A History of New York City to 1898

Gotham: A History of New York City to 1898. By Edwin G. Burrows and Mike Wallace (New York, Oxford University Press, 1998) 1383 pp. $49.95.

This remarkable history of New York City is not "interdisciplinary" in any conventional sense, but it may constitute an exemplification of synthetic narrative as a form of interdisciplinarity. No professional has ever written a narrative history of New York, and amateur attempts have been few, the last serious one more than a century ago. Burrows and Wallace have collected a mountain of monographic and antiquarian [End Page 699] writing, and they have synthesized it in a way that is likely to engage and inform professional and general readers alike.

Gotham does not offer a "strong" narrative; it relies upon subtitles as the ligiture of synthesis. Still, the authors have smelted and refined the raw history upon which they build. Although they never hesitate to divert readers to a rich and revealing story or theme, there is, in fact, a big story, even if it remains more implicit than it should: the development of a trading post established on the periphery of a European empire into a self-sustained metropolis that rose to a position of power on the Atlantic stage, and perhaps even the global one, on the eve of the twentieth century.

Writing in an ironic mode, Burrows and Wallace tell the story of a city seeking (or being forced) to accommodate diversity, democracy, and capitalism; aspiring to be a place of justice, but often falling short, trapped in categories of thought and practice that cannot breach the boundaries of race, gender, or class; wanting to be a capital of culture, even though often more comfortable with capital and an imitative and sometimes crudely commercial culture.

Burrows and Wallace are sensitive to issues of process and structure, but they place more emphasis on particular people, places, enunications, and human agency than, say, William Cronon in his quite different Nature's Metropolis: Chicago and the Great West (New York, 1991). The virtue of Gotham is very much in the details. It visits New Yorkers in their homes and neighborhoods, their streets and workplaces, and their institutions of culture, entertainment, and politics. The central preoccupations of the authors--immigration, classes, races, gender, industrialization, urban development, political mobilization, cultural aspiration, and more--come to the readers through many voices; like New York itself, Gotham is filled with the kind of contending and loud voices that gives the city and this history its character.

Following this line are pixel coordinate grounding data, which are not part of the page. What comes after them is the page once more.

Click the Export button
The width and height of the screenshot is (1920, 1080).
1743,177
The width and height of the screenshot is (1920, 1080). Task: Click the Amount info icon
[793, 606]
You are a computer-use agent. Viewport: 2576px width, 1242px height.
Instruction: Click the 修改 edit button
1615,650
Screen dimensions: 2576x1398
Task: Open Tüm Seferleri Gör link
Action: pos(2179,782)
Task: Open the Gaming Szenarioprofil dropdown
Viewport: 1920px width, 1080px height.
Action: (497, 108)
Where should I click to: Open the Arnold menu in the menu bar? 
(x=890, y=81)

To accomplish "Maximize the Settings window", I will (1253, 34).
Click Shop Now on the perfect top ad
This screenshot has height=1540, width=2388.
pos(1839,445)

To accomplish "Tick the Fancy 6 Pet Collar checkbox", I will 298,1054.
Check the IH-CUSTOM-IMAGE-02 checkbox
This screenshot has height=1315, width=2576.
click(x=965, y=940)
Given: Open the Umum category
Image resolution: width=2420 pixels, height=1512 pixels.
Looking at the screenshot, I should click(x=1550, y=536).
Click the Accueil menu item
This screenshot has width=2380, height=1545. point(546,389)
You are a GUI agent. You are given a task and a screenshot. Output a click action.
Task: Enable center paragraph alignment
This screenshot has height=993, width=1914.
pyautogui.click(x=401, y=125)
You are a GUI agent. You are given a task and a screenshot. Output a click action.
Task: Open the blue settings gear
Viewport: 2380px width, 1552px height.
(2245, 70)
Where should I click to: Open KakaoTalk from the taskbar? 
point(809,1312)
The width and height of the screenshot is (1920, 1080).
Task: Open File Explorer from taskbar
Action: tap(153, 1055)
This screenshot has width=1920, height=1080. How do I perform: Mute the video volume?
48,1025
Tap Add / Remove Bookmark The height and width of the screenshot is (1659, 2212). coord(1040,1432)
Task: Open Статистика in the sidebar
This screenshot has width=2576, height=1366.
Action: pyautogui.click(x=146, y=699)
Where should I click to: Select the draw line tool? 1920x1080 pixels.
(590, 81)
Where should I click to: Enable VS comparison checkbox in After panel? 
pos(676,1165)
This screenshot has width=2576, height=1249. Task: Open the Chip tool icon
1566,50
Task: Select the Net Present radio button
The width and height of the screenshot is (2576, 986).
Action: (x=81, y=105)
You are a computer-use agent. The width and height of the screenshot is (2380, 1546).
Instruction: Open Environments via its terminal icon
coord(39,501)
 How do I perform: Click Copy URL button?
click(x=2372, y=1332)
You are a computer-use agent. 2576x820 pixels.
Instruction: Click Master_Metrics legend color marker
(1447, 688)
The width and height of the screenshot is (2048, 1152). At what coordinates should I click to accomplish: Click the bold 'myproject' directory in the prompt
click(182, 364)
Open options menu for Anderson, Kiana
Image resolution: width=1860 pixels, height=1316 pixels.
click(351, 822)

The national and international context of New York's history is underdeveloped, however. The city is too self-contained; cities are not so firmly bounded. The translocal is especially important to New York, as Fanny Wright recognized in 1829, when she observed that the city "is the most central spot both with respect to Europe and this country" (511). There is not enough attention to intrusions from beyond the city, nor to the extensions of the city's life (economic, political, and cultural) beyond itself.